Healthy and Nutritious: Packed with protein from the prawns and quinoa, this salad is a balanced meal that will keep you energized throughout the day. Quinoa is a great source of plant-based protein and fibre, while prawns provide lean protein and essential vitamins and minerals.

Perfect for Meal Prep: This salad can be made the night before and stored in the refrigerator, making it an ideal option for a hassle-free lunch. The ingredients hold up well, so you won’t have to worry about it becoming soggy or losing its texture.

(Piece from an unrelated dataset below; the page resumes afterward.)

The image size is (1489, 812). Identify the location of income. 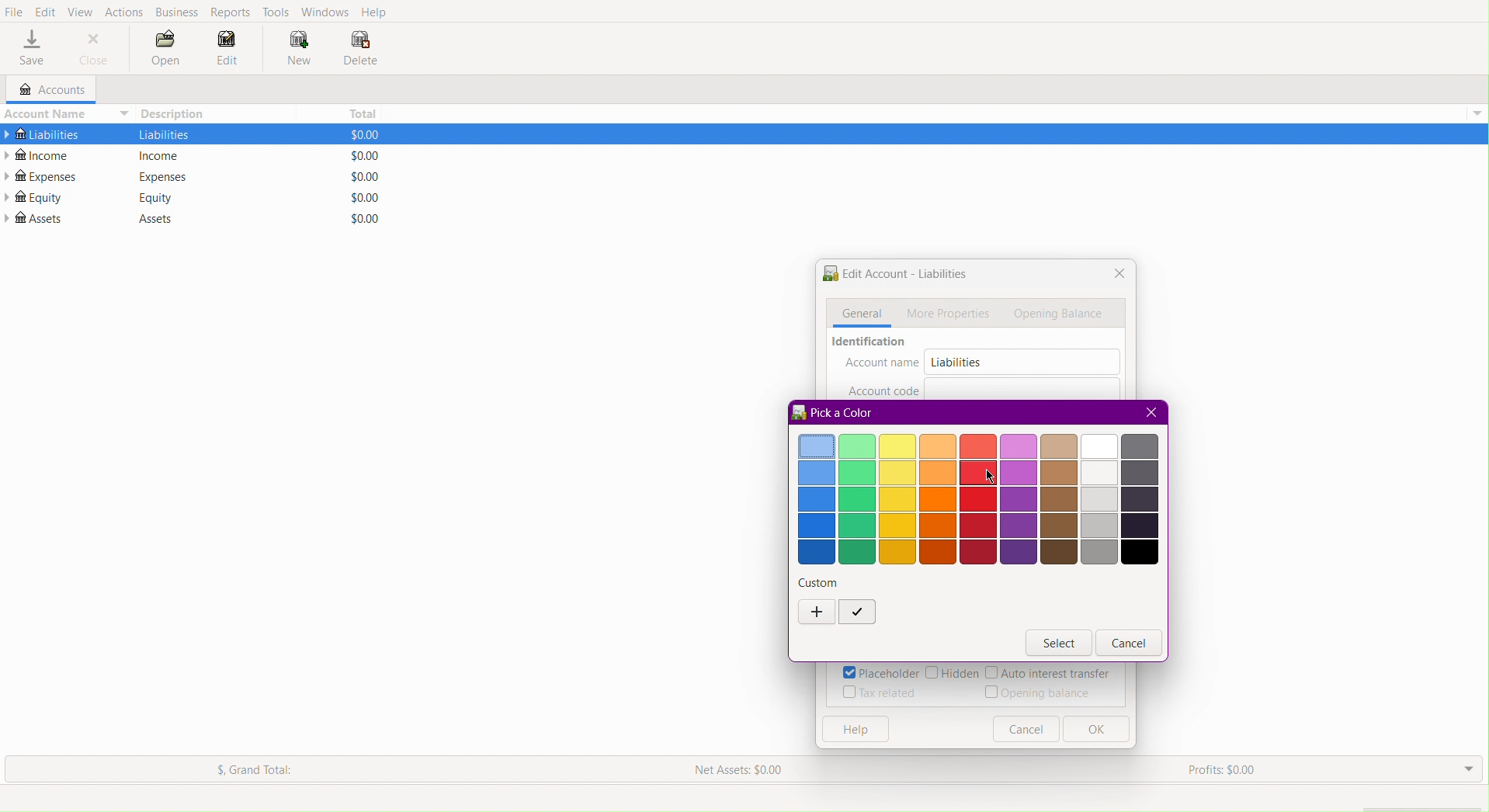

Versatile and Customizable: Feel free to add your favorite vegetables or swap out ingredients based on what you have on hand. This recipe is incredibly flexible, allowing you to tailor it to your tastes and dietary preferences.

Lemon Basil Prawn Salad

Recipe by Colleene Wink


Prep time


Cooking time




  • 200g fresh prawns, peeled and deveined

  • 1 cup quinoa

  • 2 cups water or vegetable broth

  • 1 cucumber, diced

  • 1 red bell pepper, diced

  • 1/4 cup cherry tomatoes, halved

  • 1/4 cup red onion, finely chopped

  • 1/4 cup fresh parsley, chopped

  • Juice of 1 lemon

  • 2 tablespoons extra virgin olive oil

  • 2 tablespoons basil pesto

  • Salt and pepper to taste


  • Rinse the quinoa under cold water in a fine mesh strainer.
  • In a saucepan, combine the rinsed quinoa and water or vegetable broth. Bring to a boil, then reduce the heat to low, cover, and simmer for 15-20 minutes, or until the quinoa is tender and the liquid is absorbed.
  • Remove from heat and let it cool completely.
  • Heat a skillet over medium heat and add a little olive oil.
  • Cook the prawns for 2-3 minutes on each side, or until they are pink and cooked through.
  • Remove from heat and let them cool.
  • In a large bowl, combine the cooked and cooled quinoa, diced cucumber, diced red bell pepper, cherry tomatoes, chopped red onion, and chopped parsley.
  • Add the cooked prawns to the salad.
  • In a small bowl, whisk together the lemon juice, extra virgin olive oil, basil pesto, salt, and 
  • Drizzle the dressing over the salad and toss everything together until well combined.
  • Cover the salad and refrigerate it overnight.  When ready to serve, give the salad a good stir and adjust seasoning if needed. You can also sprinkle some extra parsley on top for garnish.

Nutrient Powerhouse

This Lemon Basil Prawn Salad is not only a treat for your taste buds but also a powerhouse of nutrients. It’s an excellent choice for those who want to enjoy a flavorful and healthy meal without spending too much time in the kitchen. Whether you’re packing it for lunch at work or enjoying it at home, this salad is sure to become a favorite in your culinary repertoire.